— Problems to work on —
a. Which current research interests of Wu does the text about Mingzhong Wu list? Name every one.
b. Answer these questions from the text about Mingzhong Wu, one answer per line:
(i) Since what year has Wu been a CSU faculty member?
(ii) Which group in the Department of Physics does Wu head?
(iii) Who led Wu's nomination to the fellowship designation?
c. In the text about Mingzhong Wu, take the part that opens with the words containing "Wu’s nomination to" and closes with "his own lab.". Write it out again, swapping "research engineer" for "laboratory technician".

— Text passage —
- - - -

Mingzhong Wu, CSU professor of physics
Wu, a CSU faculty member since 2007, was cited by the organization for his achievements in spintronics and magnetization. A 2019 College of Natural Sciences Professor Laureate, Wu heads the Magnetization Dynamics and Spintronics Group in the Department of Physics, leading groundbreaking studies in the areas of magnetism and magnetic materials.
Wu’s current research interests include ferromagnetic resonance, spin waves and spin-orbit torques. His research has led to an increased fundamental understanding of how magnetic memory devices can use spinning electrons, rather than conventional charge current, as units of power. He also is investigating the role of topological insulators, which are electrically insulating in their interiors but conductive on their surfaces, in advancing efficiency of energy transfer in electronic devices.
Wu’s nomination to the fellowship designation was led by Carl Patton, CSU emeritus professor in physics, with whom Wu formerly worked as a research engineer and scientist before starting his own lab.
“I have watched (Wu) take the program to new, unimaginable heights,” Patton wrote in his nomination letter. “I have been continually amazed. He has become renowned in key technologically important areas of applied magnetics and spintronics, a great mentor and teacher, and a leader in the IEEE Magnetics Society.”

- - - -

— Raw data —
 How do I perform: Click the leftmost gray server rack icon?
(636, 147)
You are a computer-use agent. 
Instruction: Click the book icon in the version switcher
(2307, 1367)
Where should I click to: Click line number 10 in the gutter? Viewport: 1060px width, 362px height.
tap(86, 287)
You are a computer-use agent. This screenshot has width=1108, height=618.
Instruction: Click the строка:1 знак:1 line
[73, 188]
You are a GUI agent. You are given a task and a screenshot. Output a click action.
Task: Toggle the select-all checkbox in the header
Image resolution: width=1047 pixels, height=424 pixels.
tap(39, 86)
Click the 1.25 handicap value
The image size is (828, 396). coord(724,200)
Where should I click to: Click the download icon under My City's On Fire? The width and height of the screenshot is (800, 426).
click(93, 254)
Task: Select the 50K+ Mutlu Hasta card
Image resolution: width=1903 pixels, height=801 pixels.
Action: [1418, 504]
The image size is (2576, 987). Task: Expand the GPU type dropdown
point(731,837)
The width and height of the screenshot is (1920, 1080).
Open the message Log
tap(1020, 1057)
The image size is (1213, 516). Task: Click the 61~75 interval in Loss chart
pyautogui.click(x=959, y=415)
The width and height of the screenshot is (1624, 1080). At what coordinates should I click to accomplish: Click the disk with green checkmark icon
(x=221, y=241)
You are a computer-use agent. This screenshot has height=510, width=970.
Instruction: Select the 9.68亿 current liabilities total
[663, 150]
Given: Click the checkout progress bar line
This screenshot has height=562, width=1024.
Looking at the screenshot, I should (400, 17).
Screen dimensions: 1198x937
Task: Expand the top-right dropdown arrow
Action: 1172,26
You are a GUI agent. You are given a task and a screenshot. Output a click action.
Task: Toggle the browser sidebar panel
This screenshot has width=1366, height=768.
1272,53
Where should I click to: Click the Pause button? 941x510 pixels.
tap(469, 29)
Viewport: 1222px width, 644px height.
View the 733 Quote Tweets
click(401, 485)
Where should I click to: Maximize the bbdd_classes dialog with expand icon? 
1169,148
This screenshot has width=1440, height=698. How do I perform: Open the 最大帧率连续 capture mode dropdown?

- - - -

— Results in order —
a. Ferromagnetic resonance, spin waves and spin-orbit torques.

b.
(i) 2007
(ii) The Magnetization Dynamics and Spintronics Group
(iii) Carl Patton, CSU emeritus professor in physics

c.
Wu’s nomination to the fellowship designation was led by Carl Patton, CSU emeritus professor in physics, with whom Wu formerly worked as a laboratory technician and scientist before starting his own lab.